ＣＤ１ｄタンパク質を発現する細胞型が、リンパ球様細胞、樹状細胞及び上皮細胞から成る群から選択される、請求項４７に記載の方法。
化合物が、α−ガラクトシルセラミド又はグルコシルセラミドである、請求項４７に記載の方法。
α−ガラクトシルセラミド又はグルコシルセラミドが、請求項１〜２８のいずれか１項に記載のα−ガラクトシルセラミド又はグルコシルセラミドである、請求項４９に記載の方法。
哺乳動物に請求項３１に記載の医薬組成物を投与することを含む、哺乳動物における自己免疫疾患、癌又は感染症を治療又は予防する方法。

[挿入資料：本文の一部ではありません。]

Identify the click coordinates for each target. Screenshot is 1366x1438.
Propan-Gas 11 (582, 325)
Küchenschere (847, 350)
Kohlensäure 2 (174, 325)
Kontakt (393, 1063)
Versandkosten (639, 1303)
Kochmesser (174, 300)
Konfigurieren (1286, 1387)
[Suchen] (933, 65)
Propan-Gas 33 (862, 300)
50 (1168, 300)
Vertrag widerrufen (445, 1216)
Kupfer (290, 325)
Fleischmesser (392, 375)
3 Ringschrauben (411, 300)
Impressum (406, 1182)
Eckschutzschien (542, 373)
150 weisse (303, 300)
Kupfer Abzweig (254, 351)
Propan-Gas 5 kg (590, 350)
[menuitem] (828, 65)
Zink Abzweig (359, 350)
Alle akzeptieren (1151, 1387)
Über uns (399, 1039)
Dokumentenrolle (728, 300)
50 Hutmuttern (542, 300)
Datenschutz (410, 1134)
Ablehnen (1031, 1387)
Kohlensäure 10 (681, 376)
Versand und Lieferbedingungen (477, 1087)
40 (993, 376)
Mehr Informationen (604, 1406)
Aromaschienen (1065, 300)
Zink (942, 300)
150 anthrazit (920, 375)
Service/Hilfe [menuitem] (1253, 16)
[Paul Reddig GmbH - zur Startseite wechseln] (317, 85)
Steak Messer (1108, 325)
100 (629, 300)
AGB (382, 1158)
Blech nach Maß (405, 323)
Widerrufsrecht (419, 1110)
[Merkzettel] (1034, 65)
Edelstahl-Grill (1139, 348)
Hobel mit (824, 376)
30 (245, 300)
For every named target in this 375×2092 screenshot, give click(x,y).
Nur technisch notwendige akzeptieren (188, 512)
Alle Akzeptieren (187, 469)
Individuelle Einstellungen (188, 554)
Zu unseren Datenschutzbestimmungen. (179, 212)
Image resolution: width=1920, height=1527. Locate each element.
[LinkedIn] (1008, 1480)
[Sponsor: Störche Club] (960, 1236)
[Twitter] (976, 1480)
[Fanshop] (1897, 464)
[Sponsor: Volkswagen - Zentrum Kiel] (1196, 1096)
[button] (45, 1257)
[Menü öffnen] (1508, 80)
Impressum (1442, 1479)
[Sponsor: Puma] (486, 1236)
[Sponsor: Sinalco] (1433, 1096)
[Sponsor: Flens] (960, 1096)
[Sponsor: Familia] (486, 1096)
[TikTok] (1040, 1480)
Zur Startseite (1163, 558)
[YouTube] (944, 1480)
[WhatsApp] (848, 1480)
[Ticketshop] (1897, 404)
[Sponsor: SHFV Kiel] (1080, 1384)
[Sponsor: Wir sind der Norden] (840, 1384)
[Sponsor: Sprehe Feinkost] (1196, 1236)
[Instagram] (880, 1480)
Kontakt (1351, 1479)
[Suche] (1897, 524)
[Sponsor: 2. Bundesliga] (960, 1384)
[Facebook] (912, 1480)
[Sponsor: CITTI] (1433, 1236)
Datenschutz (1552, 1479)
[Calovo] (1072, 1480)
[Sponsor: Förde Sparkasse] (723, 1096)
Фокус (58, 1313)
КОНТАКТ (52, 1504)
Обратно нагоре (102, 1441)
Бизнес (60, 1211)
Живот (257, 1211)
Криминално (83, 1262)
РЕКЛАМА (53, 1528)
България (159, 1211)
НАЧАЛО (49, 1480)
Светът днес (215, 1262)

自己免疫疾患が、Ｉ型糖尿病、重症筋無力症、尋常性天疱瘡、全身性紅班性狼瘡、ギラン・バレー症候群、抗リン脂質症候群、グッドパスチャー症候群、移植片対宿主疾患、多発性硬化症、原発性胆汁性肝硬変、強皮症、脈管炎、白斑、ヴェグナー肉芽腫症、関節リウマチ、糸球体腎炎、特発性血小板減少性紫班病、乾癬、及びシェーグレン病から成る群から選択される、請求項５１に記載の方法。
自己免疫疾患が、Ｉ型糖尿病である、請求項５２に記載の方法。
医薬組成物が、α−ガラクトシルセラミドと接触させた樹状細胞を含む、請求項５１に記載の方法。